> **Exercise**
Copy nothing but the lines below running from the line containing "[Vai alla pagina 2] (313, 1909)" through the line containing "Scopriamo TestFlight, un’altra novità di iOS 8 (338, 2474)", both end lines included.

> **Input records**

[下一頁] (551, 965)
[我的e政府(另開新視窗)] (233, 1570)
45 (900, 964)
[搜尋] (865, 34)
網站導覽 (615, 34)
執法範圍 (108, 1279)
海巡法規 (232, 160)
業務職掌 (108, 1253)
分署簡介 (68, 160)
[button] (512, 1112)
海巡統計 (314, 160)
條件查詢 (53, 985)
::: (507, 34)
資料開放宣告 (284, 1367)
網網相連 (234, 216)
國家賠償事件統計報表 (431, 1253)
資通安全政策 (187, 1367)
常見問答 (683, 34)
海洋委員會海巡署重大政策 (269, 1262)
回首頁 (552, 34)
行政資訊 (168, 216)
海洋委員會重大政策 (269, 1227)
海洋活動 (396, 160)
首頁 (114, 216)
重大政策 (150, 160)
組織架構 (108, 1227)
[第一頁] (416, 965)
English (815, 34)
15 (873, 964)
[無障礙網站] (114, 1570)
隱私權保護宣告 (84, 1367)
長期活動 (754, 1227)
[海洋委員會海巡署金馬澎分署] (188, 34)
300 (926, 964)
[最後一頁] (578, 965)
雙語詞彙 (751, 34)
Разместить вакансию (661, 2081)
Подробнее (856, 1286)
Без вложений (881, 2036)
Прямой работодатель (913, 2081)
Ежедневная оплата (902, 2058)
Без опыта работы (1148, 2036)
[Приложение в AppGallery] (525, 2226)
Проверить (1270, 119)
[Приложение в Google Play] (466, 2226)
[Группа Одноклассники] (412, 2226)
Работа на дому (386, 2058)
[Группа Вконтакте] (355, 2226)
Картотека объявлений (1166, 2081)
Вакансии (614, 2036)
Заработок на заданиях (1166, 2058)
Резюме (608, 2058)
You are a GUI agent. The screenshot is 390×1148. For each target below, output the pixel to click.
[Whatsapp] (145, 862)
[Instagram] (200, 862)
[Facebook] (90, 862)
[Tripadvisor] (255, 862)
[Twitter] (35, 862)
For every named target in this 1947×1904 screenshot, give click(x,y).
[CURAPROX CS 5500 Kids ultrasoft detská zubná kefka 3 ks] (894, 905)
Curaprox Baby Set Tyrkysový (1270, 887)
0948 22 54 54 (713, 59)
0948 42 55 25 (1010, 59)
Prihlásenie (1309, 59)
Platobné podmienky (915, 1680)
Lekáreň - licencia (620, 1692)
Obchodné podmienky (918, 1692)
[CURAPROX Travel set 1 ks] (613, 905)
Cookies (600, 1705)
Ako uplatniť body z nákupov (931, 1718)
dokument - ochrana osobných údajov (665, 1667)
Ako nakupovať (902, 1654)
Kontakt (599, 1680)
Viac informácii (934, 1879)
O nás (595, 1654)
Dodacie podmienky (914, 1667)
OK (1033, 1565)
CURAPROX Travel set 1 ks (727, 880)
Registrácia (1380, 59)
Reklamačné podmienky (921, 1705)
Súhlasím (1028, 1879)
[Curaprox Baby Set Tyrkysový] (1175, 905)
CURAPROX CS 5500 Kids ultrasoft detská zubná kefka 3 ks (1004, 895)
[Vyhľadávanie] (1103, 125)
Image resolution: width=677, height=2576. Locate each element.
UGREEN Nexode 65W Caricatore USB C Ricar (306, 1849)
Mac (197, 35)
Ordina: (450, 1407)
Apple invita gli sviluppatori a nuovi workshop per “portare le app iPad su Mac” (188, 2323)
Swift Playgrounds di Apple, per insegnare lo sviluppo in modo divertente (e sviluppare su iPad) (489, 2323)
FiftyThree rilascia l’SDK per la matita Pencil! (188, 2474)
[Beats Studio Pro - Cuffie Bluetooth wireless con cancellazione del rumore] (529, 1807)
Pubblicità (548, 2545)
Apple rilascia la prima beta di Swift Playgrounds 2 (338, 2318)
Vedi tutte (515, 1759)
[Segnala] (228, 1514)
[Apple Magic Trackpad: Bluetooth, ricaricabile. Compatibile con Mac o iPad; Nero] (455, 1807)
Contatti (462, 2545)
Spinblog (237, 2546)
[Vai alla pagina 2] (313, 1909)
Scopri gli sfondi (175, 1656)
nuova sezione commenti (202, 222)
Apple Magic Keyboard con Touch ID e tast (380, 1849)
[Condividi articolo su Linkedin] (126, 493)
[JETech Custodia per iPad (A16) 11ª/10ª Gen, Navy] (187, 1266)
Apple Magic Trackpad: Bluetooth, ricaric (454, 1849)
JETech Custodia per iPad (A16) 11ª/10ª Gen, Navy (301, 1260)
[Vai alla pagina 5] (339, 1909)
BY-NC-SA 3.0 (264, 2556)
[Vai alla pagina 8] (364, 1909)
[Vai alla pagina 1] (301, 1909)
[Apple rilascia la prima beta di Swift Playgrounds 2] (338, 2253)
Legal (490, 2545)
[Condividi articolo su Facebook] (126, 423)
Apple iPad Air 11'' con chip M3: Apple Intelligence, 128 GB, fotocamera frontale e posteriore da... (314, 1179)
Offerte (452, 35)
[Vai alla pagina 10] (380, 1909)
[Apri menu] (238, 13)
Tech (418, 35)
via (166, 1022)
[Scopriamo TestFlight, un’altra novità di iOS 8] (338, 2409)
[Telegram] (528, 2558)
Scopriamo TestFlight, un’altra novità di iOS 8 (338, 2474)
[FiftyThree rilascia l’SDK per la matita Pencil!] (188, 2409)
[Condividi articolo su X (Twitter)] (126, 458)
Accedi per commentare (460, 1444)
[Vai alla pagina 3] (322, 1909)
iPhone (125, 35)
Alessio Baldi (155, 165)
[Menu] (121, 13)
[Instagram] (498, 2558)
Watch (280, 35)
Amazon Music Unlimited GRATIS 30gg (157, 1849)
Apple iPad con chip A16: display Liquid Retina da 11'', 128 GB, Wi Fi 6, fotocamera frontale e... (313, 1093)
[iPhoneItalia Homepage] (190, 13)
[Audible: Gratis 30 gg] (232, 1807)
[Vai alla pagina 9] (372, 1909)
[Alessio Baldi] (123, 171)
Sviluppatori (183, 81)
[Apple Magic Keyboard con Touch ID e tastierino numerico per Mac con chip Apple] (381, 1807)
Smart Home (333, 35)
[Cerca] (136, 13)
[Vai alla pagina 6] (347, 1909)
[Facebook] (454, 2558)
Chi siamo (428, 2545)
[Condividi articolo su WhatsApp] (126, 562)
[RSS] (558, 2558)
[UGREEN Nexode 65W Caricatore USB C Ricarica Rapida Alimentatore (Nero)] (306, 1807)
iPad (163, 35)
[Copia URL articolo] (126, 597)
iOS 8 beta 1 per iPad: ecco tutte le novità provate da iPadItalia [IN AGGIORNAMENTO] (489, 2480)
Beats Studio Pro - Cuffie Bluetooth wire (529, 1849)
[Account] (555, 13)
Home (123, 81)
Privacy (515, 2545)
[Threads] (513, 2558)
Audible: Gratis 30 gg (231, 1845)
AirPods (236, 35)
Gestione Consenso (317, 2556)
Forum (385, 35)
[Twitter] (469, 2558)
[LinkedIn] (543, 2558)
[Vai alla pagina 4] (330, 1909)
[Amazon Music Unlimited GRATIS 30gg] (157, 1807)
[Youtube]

> **Result for this task**
[Vai alla pagina 2] (313, 1909)
Scopri gli sfondi (175, 1656)
nuova sezione commenti (202, 222)
Apple Magic Keyboard con Touch ID e tast (380, 1849)
[Condividi articolo su Linkedin] (126, 493)
[JETech Custodia per iPad (A16) 11ª/10ª Gen, Navy] (187, 1266)
Apple Magic Trackpad: Bluetooth, ricaric (454, 1849)
JETech Custodia per iPad (A16) 11ª/10ª Gen, Navy (301, 1260)
[Vai alla pagina 5] (339, 1909)
BY-NC-SA 3.0 (264, 2556)
[Vai alla pagina 8] (364, 1909)
[Vai alla pagina 1] (301, 1909)
[Apple rilascia la prima beta di Swift Playgrounds 2] (338, 2253)
Legal (490, 2545)
[Condividi articolo su Facebook] (126, 423)
Apple iPad Air 11'' con chip M3: Apple Intelligence, 128 GB, fotocamera frontale e posteriore da... (314, 1179)
Offerte (452, 35)
[Vai alla pagina 10] (380, 1909)
[Apri menu] (238, 13)
Tech (418, 35)
via (166, 1022)
[Scopriamo TestFlight, un’altra novità di iOS 8] (338, 2409)
[Telegram] (528, 2558)
Scopriamo TestFlight, un’altra novità di iOS 8 (338, 2474)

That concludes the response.